***** DATA FOR PROCESSING *****
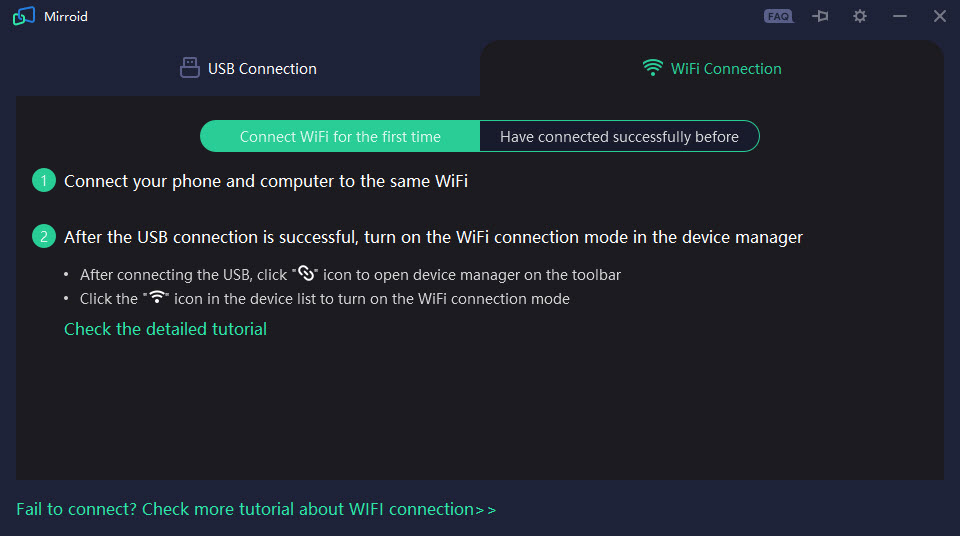The height and width of the screenshot is (536, 960).
Task: Pin the window with the pin icon
Action: pos(820,16)
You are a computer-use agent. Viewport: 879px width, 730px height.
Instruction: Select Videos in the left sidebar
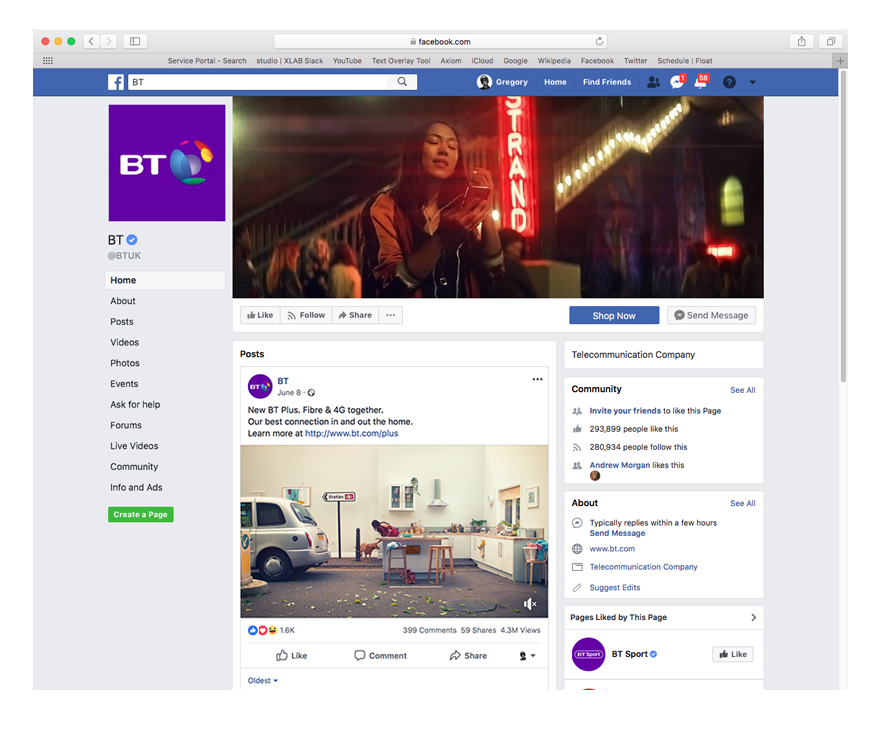(x=125, y=342)
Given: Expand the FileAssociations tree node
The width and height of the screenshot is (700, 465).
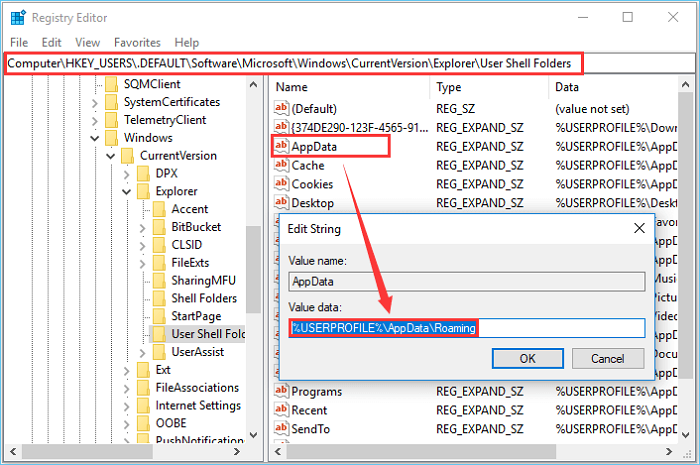Looking at the screenshot, I should point(127,388).
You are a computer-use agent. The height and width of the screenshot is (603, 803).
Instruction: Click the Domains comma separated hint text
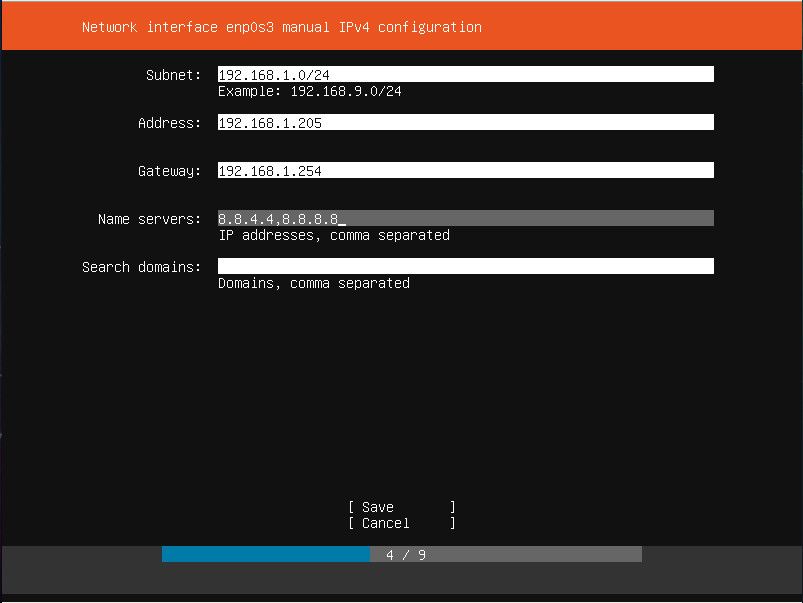[x=314, y=283]
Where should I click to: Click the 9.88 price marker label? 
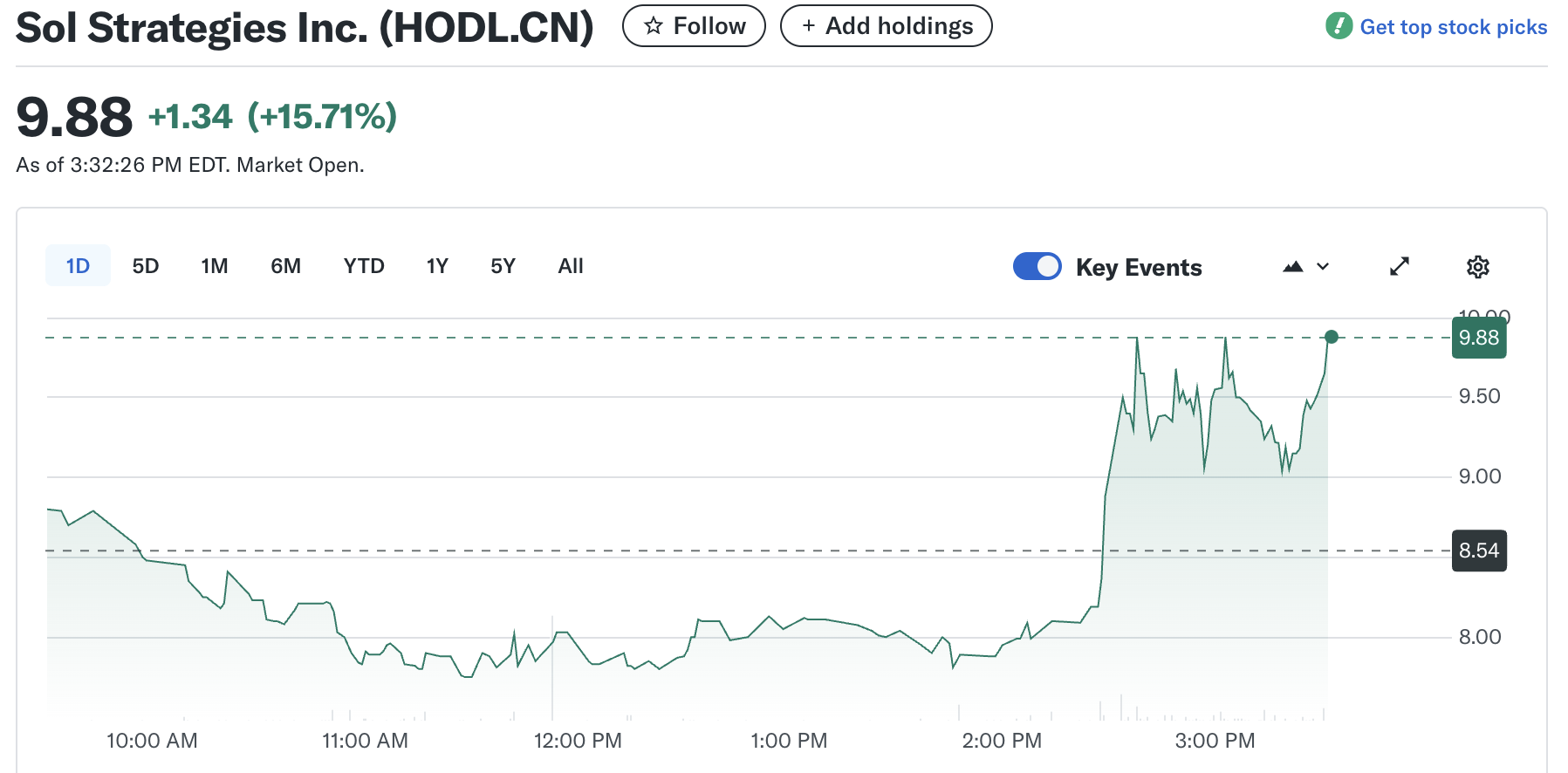point(1478,339)
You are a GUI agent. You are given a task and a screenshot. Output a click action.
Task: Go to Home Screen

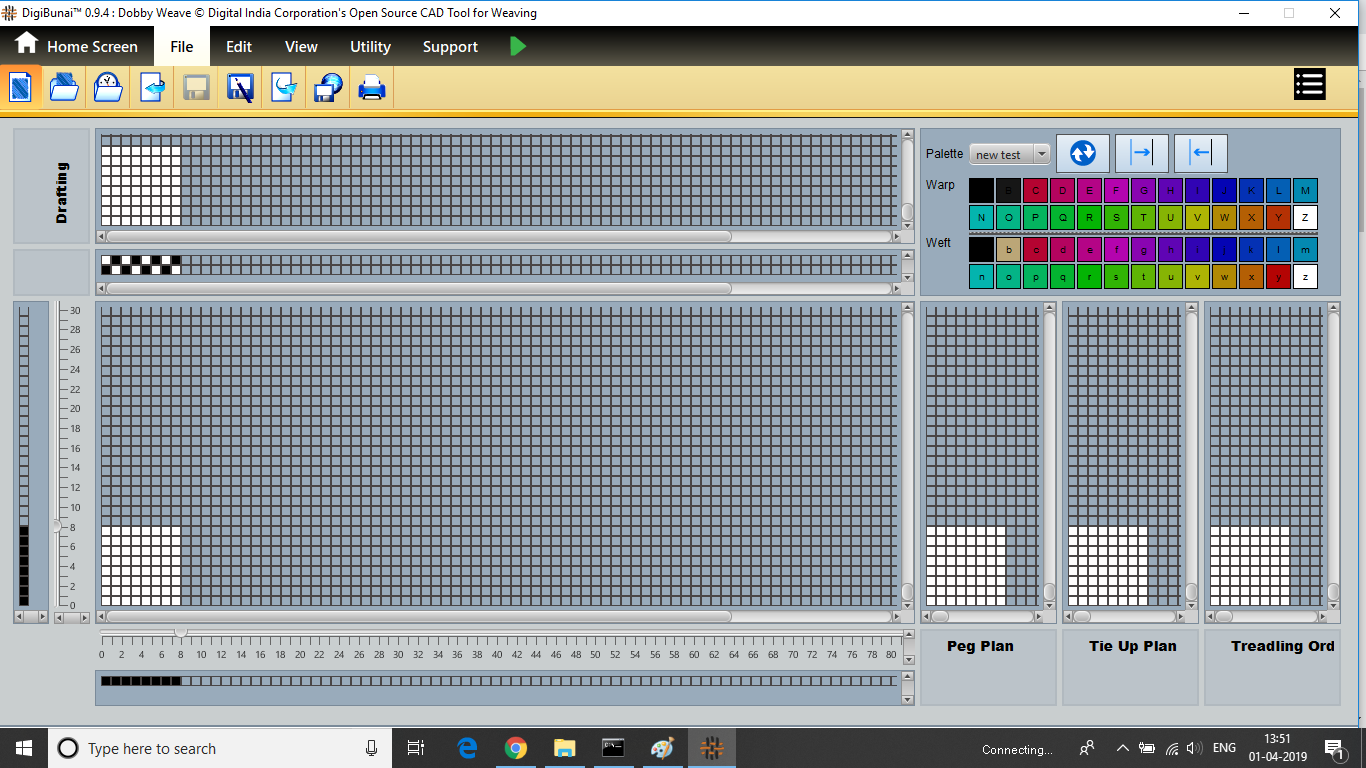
*****
- EXERCISE: Your task is to retype the lines running from the one that contains "You are a computer-use agent. The" through the end of the records, and nothing else. Pictures are not part of the copy.

- COMPLETED TASK:
You are a computer-use agent. The height and width of the screenshot is (603, 803).
Instruction: Click the Domains comma separated hint text
[x=314, y=283]
Where should I click to: Click the 9.88 price marker label? 
point(1478,339)
You are a GUI agent. You are given a task and a screenshot. Output a click action.
Task: Go to Home Screen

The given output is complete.